Development of an Operational CELSS Prototype for use on the Seafloor 941454

An operational Controlled Ecological Life Support System (CELSS) may one day be used as a significant component for an advanced life support system for deep space applications, such as moon or Mars exploration. Active research has been ongoing since 1978 to develop and understand key components of this technology at universities and National Aeronautics and Space Administration's (NASA) centers around the United States. At the John F. Kennedy Space Center (KSC) in Florida, a large plant growth chamber has been producing higher plants since 1988. This chamber has proven highly successful at producing growing crops from germination to harvest, including wheat, soybean, potato and lettuce. This 113 cubic meter chamber is the largest such closed, controlled growth chamber in the world. In direct support of the chamber are laboratories which supply maintenance for all aspects of the chamber operations from producing nutrients tocontinuous monitoring and evaluation.^1-2

As these CELSS systems become more developed and better documented, a next logical step is to better understand how these systems can be adapted to field and operation use. Such tests allow the CELSS system design to be directly adapted for remote operations by separating the extensive laboratory support from the bioengineering system. Engineers and scientists at the KSC Biological Research and Life Support Office have developed a functional plant module for testing in an extreme environment on the seafloor at Key Largo, Florida. The world's only fixed seafloor laboratory, the MarineLab, operated by the Marine Resources Development Foundation, has been selected as the site for a full test of this operational plant system. This project is called the Ocean CELSS Experimental Analog - NASA, or, the OCEAN Project.

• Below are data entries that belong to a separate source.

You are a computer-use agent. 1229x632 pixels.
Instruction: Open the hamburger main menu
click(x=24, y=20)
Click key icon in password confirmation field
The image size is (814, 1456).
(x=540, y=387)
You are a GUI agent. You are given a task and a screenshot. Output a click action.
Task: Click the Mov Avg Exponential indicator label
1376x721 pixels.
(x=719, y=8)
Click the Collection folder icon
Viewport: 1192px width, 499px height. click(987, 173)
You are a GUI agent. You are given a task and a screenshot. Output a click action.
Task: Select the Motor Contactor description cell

The OCEAN Project will test the plant bioengineering system for a 90-day crop of wheat (Yecora Rojo), three 28-day lettuce (Waldmann's Green) crops and dwarf tomato crops grown in succession. In addition to these plant and engineering system studies, the Principal Investigator will also test a 90-day diet prepared from foods that would be found in a CELSS type menu. (The plants grown will not be eaten.) This investigation will be conducted in association with the CELSS food science group at the Purdue University NSCORT. At the same time, five private industries testing CELSS technologies will participate in field testing their CELSS-related technology and research. And while the 90-day program is underway, an extensive educational program will be ongoing with eleven elementary schools, high schools and universities.

Results from the 90 day project are expected to provide information on the capability to successfully transfer technology developed in the laboratory to a remote, extreme environment for operational use. A better understanding of the extent of crew time required to interface with such systems will be investigated along with detailed information on crew response to a CELSS-like diet. CELSS technology developed under various Small Business Innovative Research grants will also be evaluated on site as well as offering a very diverse opportunity for the nation's school children and a team of University of Florida students to remotely participate with the project.